_What is expected:_
Starting with the line that contains "You are a computer-use agent. The image size is (775, 525).", copy every line through the end of the data below, exactly and with nothing added.

[Stored items]
Segment Open

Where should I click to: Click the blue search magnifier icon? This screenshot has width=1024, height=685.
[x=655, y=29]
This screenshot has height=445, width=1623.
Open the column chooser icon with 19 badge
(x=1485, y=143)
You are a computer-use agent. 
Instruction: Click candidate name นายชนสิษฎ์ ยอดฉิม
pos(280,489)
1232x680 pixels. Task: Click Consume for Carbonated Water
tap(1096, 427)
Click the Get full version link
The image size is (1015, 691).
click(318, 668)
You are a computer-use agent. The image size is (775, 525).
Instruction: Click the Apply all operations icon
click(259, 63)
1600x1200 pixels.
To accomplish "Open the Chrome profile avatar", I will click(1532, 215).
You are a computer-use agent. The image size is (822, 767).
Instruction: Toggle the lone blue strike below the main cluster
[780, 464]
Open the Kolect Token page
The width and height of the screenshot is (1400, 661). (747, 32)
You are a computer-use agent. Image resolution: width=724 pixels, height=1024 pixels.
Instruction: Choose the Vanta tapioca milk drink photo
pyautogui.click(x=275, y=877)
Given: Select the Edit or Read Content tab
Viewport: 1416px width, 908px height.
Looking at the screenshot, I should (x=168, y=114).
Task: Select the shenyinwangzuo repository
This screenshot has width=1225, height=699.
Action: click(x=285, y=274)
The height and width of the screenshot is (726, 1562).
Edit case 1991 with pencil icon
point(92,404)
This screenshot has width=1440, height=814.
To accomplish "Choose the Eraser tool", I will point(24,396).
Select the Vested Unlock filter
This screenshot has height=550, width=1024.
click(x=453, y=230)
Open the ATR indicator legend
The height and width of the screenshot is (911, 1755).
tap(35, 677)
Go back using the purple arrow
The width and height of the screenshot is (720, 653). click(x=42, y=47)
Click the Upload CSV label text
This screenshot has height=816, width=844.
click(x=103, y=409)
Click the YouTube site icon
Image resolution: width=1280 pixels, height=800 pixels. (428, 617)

Segment Closed

_Written response:_
You are a computer-use agent. The image size is (775, 525).
Instruction: Click the Apply all operations icon
click(259, 63)
1600x1200 pixels.
To accomplish "Open the Chrome profile avatar", I will click(1532, 215).
You are a computer-use agent. The image size is (822, 767).
Instruction: Toggle the lone blue strike below the main cluster
[780, 464]
Open the Kolect Token page
The width and height of the screenshot is (1400, 661). (747, 32)
You are a computer-use agent. Image resolution: width=724 pixels, height=1024 pixels.
Instruction: Choose the Vanta tapioca milk drink photo
pyautogui.click(x=275, y=877)
Given: Select the Edit or Read Content tab
Viewport: 1416px width, 908px height.
Looking at the screenshot, I should (x=168, y=114).
Task: Select the shenyinwangzuo repository
This screenshot has width=1225, height=699.
Action: click(x=285, y=274)
The height and width of the screenshot is (726, 1562).
Edit case 1991 with pencil icon
point(92,404)
This screenshot has width=1440, height=814.
To accomplish "Choose the Eraser tool", I will point(24,396).
Select the Vested Unlock filter
This screenshot has height=550, width=1024.
click(x=453, y=230)
Open the ATR indicator legend
The height and width of the screenshot is (911, 1755).
tap(35, 677)
Go back using the purple arrow
The width and height of the screenshot is (720, 653). click(x=42, y=47)
Click the Upload CSV label text
This screenshot has height=816, width=844.
click(x=103, y=409)
Click the YouTube site icon
Image resolution: width=1280 pixels, height=800 pixels. (428, 617)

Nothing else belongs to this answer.